O Serviço de Investigação Criminal (SIC), desmantelou um grupo de marginais composto por nove elementos e deteve quatro, com idades compreendidas entre os 25 e 27 anos, indiciados nos crimes de associação criminosa, ameaças de morte e roubo qualificado com recurso a armas de fogo no interior de várias residências.
Ao Radar Informativo, o porta-voz do SIC-Luanda, superintendente-chefe Fernando de Carvalho, os factos ocorreram por volta das 03:00 da madrugada do dia 20 de julho deste ano, no bairro Soba Kapassa, município do Kilamba Kiaxi.
“Através das investigações, apurou-se que os implicados, na companhia dos seus comparsas (num total de nove elementos) estando cinco em fuga, munidos de armas de fogo dos tipos AKM-47 e pistola, escalaram o muro de uma residência. Utilizando uma porta que estava entreaberta, entraram no imóvel e surpreenderam a família que se encontrava a dormir e sob fortes ameaças de morte, roubaram diversos bens”.
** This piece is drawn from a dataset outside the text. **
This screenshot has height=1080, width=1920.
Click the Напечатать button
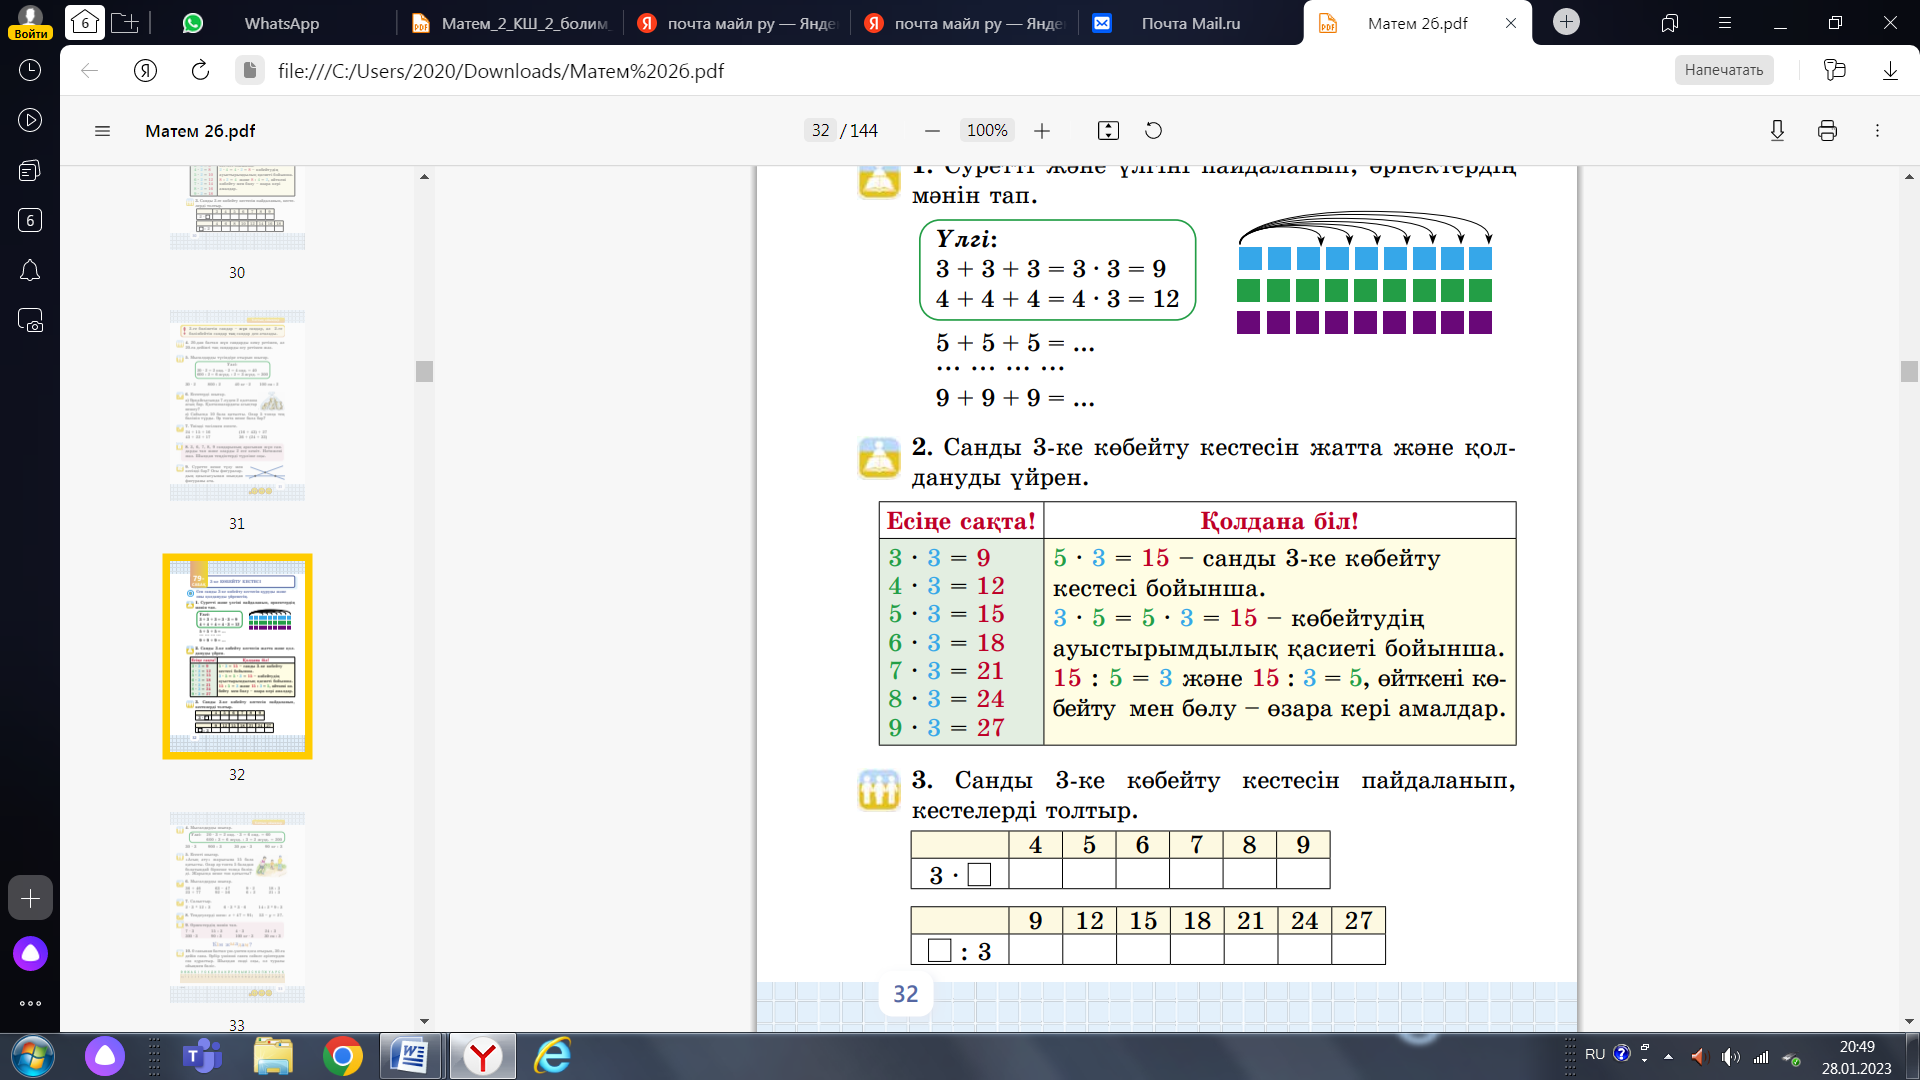tap(1723, 70)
Entre os quais, seis telemóveis de marcas e modelos diferentes, dois computadores portáteis da marca Apple, dois tablets, uma PlayStation 4, cinco frascos de perfumes árabes de marcas diversas e dois pares de sapatos, e depois colocaram-se em fuga.
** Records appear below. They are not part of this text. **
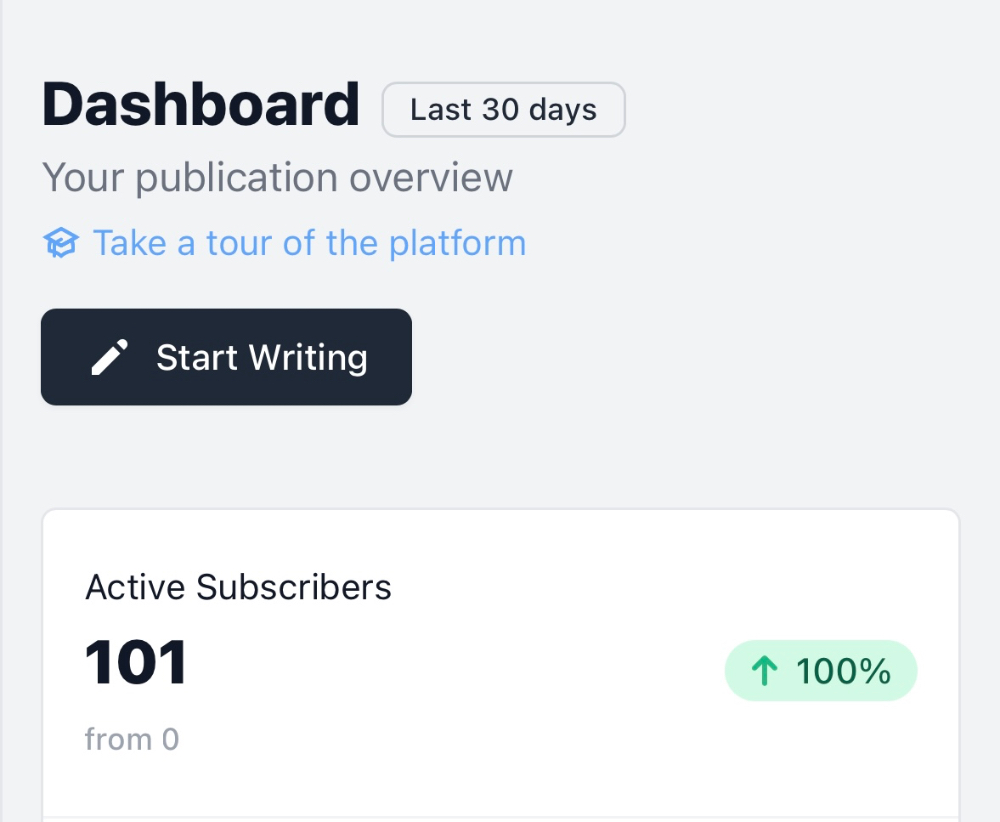Click the word Writing on the dark button
This screenshot has height=822, width=1000.
point(308,358)
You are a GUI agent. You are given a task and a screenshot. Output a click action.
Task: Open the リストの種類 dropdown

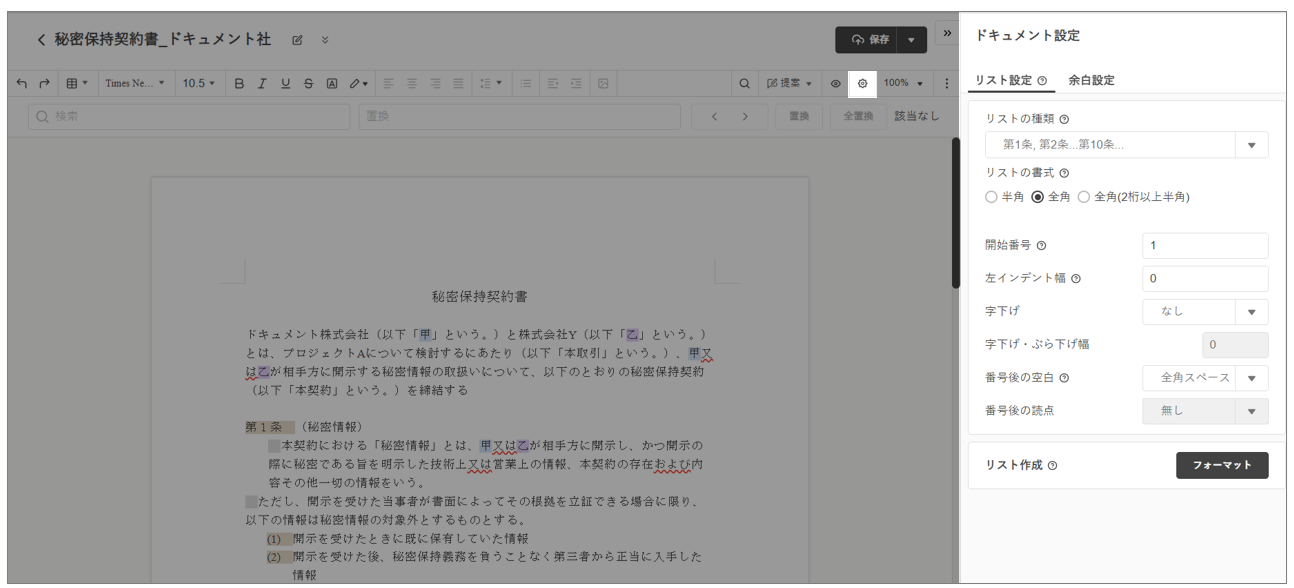point(1126,145)
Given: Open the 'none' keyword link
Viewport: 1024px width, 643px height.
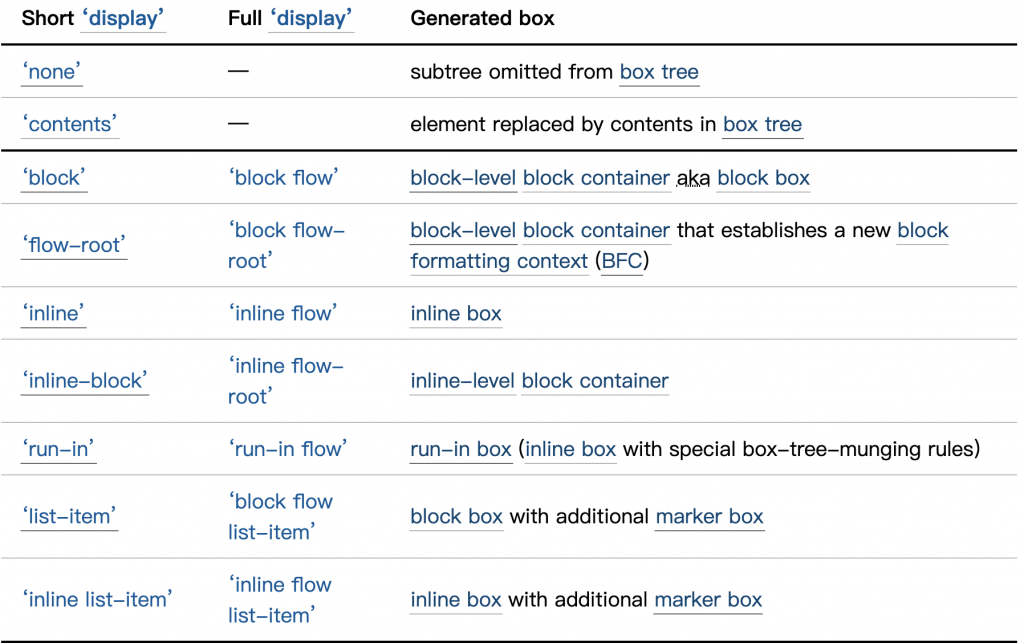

Apurou-se também que esta associação criminosa monitorizava residências cujos proprietários possuíssem bens de elevado valor monetário.
“Os assaltos eram realizados preferencialmente de madrugada, aproveitando o período de descanso das famílias, e o grupo montava pontos de apoio para controlar os movimentos dos alvos”, disse Fernando de Carvalho, adiantando que o referido grupo criminoso é liderado por um cidadão conhecido por “ATRAPIQUE”.
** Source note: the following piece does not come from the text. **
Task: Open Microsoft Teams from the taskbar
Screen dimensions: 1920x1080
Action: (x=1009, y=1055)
“Os implicados são rescidentes nesta prática criminal, pesam sobre os mesmos outros assaltos em diversas residências e em vários pontos da cidade de Luanda, ao longo deste anos.
Na sequência das diligências, os operacionais do SIC-Kilamba Kiaxi apreenderam duas armas de fogo, uma AKM-47, de cano serrado e uma pistola marca Jericho, com um carregador e quatro munições.
“Após a detenção, os suspeitos foram apresentados ao Ministério Público (MP) e, de seguida, ao Juiz de Garantias que lhes aplicou a medida de coação pessoal mais gravosa a prisão preventiva.